**** Data shown

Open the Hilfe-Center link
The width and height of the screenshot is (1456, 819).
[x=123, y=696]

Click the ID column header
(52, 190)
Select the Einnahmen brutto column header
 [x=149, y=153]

********

- Requirement:
Please return each line of the entries that contains the word "header". Uppercase and lowercase letters count as different.

- Right answer:
Click the ID column header
Select the Einnahmen brutto column header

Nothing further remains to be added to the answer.